Text segment:
+===+
To excavate the potential ability of TMBRB, we used TMBRB and histological subtype for logistic regression. In the multivariate analysis, both p values of variables were less than 0.05 and the results were significantly improved in the training cohort (0.86; 95% CI: 0.84 to 0. 88; p<0.05) and the test cohort (0.83; 95% CI: 0.78 to 0. 87; p<0.05). For the relationship between histological subtypes and TMBRB, we can be sure that they will interact to improve the accuracy of prediction, but deeper interactions still need to incorporate more data for experimentation and verification.
+===+
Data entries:

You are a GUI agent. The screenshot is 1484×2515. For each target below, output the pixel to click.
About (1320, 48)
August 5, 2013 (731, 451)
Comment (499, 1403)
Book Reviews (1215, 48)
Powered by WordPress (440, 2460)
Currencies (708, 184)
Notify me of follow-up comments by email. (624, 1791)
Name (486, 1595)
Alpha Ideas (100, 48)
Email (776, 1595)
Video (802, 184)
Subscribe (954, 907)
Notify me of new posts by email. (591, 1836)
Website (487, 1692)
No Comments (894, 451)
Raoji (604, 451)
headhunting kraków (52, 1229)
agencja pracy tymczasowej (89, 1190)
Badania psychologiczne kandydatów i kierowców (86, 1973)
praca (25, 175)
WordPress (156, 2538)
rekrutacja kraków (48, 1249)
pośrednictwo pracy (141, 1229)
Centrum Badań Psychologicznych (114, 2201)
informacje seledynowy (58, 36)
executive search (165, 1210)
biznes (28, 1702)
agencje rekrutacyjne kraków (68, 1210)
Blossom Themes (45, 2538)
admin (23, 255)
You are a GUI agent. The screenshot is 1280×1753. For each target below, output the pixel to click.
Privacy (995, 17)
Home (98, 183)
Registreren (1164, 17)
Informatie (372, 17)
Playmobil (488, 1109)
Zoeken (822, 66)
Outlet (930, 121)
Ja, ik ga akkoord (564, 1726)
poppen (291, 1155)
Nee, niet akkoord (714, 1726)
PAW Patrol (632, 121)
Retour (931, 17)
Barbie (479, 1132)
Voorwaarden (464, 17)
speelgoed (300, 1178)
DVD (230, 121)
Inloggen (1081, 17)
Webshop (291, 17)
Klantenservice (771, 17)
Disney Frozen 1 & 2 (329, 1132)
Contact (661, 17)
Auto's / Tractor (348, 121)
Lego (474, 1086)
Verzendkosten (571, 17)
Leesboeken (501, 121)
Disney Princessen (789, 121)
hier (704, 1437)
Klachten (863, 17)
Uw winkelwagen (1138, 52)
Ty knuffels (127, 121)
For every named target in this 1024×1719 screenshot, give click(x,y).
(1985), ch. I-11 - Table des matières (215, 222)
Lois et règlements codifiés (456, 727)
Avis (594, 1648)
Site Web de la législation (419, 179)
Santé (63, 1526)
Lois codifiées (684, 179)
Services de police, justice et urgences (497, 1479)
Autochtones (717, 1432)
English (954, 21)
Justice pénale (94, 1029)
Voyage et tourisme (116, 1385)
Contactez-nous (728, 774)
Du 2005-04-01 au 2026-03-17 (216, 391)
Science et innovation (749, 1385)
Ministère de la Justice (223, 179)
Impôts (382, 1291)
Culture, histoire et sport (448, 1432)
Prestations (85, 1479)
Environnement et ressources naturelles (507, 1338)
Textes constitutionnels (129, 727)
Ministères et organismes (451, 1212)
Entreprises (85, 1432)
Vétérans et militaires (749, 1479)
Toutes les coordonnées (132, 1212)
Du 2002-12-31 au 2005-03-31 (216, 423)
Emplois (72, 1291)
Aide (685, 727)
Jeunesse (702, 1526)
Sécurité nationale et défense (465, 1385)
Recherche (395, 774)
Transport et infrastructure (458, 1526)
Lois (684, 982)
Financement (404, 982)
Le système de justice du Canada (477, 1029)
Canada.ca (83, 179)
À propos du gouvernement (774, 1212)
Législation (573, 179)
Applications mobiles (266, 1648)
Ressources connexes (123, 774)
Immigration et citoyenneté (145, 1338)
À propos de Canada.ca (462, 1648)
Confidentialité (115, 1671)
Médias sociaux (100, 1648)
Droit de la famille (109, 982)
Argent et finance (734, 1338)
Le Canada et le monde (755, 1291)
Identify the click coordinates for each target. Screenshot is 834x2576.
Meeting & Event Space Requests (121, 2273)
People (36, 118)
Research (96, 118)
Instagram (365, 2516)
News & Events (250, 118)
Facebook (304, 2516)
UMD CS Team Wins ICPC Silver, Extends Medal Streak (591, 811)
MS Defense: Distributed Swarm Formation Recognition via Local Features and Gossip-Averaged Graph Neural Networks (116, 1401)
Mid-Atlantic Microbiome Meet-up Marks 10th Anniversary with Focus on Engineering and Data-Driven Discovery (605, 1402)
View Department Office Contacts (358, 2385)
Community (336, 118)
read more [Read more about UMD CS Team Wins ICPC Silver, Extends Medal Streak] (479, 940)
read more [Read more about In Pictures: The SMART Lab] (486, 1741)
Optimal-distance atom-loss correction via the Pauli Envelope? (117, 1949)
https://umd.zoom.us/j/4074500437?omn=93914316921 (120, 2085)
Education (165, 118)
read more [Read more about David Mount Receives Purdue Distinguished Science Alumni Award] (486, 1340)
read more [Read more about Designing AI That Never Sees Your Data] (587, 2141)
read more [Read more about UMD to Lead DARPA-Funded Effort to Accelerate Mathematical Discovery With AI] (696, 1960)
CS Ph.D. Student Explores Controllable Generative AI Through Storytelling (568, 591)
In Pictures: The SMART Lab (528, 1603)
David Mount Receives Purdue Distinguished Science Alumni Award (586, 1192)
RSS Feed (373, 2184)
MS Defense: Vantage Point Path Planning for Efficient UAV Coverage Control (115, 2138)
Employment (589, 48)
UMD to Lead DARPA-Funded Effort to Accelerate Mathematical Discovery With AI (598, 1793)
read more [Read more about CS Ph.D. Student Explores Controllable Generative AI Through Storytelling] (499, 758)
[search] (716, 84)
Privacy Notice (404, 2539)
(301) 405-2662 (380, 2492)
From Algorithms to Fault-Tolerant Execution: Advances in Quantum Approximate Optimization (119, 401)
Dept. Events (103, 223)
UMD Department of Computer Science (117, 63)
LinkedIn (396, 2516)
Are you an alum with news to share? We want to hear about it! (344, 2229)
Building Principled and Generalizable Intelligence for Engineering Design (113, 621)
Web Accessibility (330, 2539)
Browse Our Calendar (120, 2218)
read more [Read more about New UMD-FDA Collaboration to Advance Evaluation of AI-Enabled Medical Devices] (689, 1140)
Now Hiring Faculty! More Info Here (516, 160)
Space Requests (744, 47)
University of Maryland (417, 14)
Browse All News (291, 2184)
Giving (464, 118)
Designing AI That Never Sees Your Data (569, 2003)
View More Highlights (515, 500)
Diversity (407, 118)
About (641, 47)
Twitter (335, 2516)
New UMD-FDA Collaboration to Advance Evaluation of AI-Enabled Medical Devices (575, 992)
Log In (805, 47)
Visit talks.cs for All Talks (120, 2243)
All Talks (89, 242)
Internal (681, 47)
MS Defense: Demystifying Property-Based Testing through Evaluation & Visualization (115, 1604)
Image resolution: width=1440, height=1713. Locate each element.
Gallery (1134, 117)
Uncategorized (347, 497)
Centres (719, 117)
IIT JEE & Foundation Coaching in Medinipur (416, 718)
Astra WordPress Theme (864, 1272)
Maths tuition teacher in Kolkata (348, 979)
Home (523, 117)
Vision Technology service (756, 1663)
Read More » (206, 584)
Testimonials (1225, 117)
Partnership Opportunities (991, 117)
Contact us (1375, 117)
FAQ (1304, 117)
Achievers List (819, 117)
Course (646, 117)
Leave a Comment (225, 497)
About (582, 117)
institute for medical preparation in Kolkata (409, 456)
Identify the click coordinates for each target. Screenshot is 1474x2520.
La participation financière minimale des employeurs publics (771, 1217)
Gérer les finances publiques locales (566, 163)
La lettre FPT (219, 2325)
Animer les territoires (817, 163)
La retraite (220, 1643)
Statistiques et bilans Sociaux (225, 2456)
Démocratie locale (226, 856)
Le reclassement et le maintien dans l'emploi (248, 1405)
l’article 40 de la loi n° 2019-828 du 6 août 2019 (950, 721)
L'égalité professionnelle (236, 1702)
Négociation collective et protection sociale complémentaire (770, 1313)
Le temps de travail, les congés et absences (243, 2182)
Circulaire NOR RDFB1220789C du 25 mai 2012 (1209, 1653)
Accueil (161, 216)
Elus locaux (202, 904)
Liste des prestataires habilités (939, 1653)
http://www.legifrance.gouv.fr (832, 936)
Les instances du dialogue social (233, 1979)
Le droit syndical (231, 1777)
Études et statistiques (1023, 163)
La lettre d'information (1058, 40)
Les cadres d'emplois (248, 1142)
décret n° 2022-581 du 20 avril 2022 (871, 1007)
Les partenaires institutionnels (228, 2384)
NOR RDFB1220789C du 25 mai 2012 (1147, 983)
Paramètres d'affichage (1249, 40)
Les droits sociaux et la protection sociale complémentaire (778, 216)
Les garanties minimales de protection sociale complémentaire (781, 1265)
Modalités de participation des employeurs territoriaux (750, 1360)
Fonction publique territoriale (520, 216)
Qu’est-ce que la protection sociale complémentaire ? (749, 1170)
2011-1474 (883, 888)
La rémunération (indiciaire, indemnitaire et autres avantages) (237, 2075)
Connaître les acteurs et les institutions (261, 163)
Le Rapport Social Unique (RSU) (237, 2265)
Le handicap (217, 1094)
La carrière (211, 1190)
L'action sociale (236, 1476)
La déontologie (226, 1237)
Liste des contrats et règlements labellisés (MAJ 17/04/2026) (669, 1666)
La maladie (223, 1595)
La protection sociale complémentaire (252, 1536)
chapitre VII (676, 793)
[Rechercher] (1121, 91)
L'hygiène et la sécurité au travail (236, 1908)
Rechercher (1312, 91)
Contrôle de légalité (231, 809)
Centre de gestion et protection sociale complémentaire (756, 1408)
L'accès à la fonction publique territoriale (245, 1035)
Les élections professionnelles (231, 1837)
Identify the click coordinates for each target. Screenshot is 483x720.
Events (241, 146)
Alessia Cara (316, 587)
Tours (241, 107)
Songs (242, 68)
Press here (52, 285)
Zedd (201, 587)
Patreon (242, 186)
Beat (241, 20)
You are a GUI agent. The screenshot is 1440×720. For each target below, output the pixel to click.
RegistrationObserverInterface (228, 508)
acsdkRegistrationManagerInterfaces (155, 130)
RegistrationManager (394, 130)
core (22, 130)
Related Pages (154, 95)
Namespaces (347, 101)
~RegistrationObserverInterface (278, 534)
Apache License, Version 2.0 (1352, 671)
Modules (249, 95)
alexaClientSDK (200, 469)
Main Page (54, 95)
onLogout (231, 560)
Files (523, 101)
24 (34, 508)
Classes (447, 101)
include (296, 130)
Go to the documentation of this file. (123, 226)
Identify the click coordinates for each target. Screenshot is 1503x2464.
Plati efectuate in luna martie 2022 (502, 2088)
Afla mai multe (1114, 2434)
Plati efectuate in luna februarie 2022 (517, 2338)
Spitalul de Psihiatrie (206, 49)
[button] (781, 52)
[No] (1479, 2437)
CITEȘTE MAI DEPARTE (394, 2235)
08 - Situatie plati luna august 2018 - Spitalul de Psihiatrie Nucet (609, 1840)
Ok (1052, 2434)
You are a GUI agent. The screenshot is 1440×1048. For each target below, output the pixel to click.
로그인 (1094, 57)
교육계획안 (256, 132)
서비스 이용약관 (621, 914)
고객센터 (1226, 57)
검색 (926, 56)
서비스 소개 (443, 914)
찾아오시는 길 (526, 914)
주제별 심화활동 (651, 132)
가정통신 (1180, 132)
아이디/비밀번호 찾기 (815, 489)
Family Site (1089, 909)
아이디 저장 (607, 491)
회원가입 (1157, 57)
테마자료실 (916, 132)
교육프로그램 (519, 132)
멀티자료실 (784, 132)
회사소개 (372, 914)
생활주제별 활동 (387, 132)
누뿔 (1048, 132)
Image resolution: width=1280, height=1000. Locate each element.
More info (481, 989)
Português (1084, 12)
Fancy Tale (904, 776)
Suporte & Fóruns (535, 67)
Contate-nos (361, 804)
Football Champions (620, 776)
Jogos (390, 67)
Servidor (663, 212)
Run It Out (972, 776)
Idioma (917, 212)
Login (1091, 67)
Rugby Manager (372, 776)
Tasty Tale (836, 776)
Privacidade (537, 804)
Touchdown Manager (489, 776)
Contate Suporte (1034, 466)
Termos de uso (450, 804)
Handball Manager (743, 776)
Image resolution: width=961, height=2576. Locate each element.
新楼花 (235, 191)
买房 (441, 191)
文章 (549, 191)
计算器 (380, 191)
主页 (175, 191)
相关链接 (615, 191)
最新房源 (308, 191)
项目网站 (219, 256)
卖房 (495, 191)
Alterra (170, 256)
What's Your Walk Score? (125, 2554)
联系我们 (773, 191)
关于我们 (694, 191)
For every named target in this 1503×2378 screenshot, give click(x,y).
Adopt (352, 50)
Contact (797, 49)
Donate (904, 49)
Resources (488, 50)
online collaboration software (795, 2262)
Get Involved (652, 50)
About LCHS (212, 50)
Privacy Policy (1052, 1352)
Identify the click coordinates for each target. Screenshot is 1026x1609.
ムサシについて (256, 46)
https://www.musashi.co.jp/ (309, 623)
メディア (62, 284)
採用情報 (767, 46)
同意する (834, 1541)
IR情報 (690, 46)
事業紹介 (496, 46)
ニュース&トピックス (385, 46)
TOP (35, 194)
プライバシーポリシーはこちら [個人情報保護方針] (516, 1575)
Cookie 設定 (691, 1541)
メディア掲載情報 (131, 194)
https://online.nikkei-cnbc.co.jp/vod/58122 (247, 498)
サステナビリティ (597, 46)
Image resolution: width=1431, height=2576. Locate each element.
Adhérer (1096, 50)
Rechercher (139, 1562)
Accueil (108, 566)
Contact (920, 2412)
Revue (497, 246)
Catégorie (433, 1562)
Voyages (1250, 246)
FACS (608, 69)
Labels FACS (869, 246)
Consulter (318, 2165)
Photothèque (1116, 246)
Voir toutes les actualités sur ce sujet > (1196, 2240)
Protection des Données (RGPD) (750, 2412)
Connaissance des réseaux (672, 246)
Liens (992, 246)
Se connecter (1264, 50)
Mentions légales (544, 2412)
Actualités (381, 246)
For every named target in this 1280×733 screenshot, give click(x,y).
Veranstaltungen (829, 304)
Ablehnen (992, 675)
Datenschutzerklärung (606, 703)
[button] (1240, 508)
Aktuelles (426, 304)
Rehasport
+===+
Exercise tasks:
1/ In the text on TMBRB and histological subtype, which two variables were used for logistic regression?
2/ Update the part of the TMBRB text starting with "To excavate the" and going on through "experimentation and verification.", replacing "multivariate" with "multivariable".

Solutions per task:
1/ TMBRB and histological subtype.

2/
To excavate the potential ability of TMBRB, we used TMBRB and histological subtype for logistic regression. In the multivariable analysis, both p values of variables were less than 0.05 and the results were significantly improved in the training cohort (0.86; 95% CI: 0.84 to 0. 88; p<0.05) and the test cohort (0.83; 95% CI: 0.78 to 0. 87; p<0.05). For the relationship between histological subtypes and TMBRB, we can be sure that they will interact to improve the accuracy of prediction, but deeper interactions still need to incorporate more data for experimentation and verification.